そんなとき公明正大にジャッジできて地元の事情にも詳しい人物がいると話が早いわけです。それが浅井家の存在意義です。

浅井家がトップダウンの組織ではなく北近江の国人衆の連合組織なのはそういう理由です。そのようなゆる~い支配で浅井家は北近江の支配権を保ってきたので、延暦寺との関係も良好なのです。

 

ということで浅井家は、北部の越前、若狭方面は今や盟友となった朝倉家、西部は延暦寺と友好関係にあるので、美濃方面からの織田方の侵入を阻止するのが肝なワケです。

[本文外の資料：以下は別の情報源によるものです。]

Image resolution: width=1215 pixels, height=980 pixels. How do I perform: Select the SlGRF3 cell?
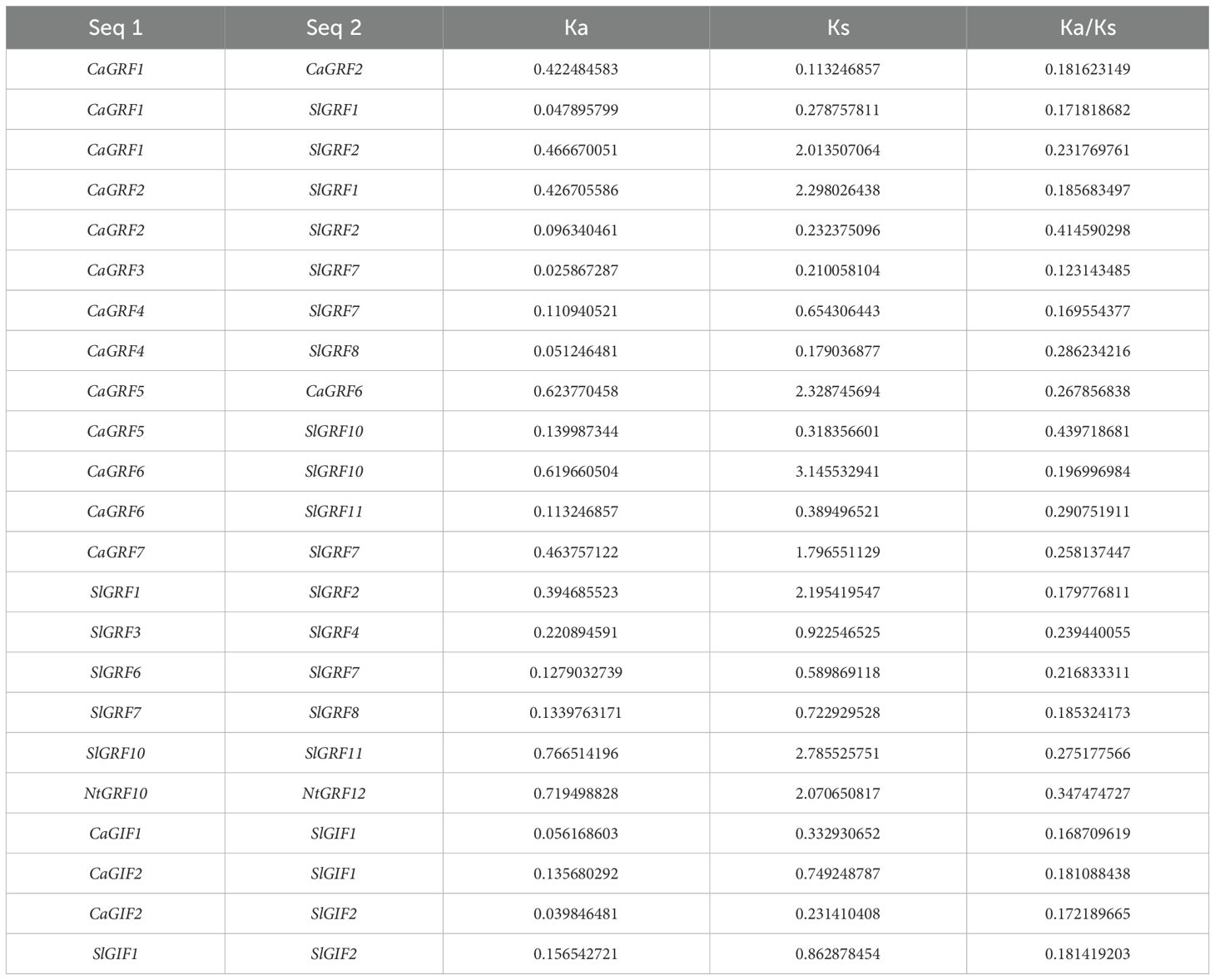(116, 632)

その際、横山城を対美濃方面の最前線の城として、また佐和山城をかろうじて信長が維持している対南近江の最前線の城として、織田方諸城の陥落が大戦略となります。

そのために今や主人なき南近江の国人衆や寺社勢力に対しても権利を保証することで次々と味方にしていきます。かつて浅井家の天敵で、織田家に対してゲリラ活動を展開する六角家さえも味方にします。

長々と書きましたが、もうお気づきでしょう。浅井家はこの時点で決して孤立していたわけではないのです。

織田家を裏切った理由も感情的なものではなくて、勝算あっての裏切りだったことがお分かり頂けたでしょうか。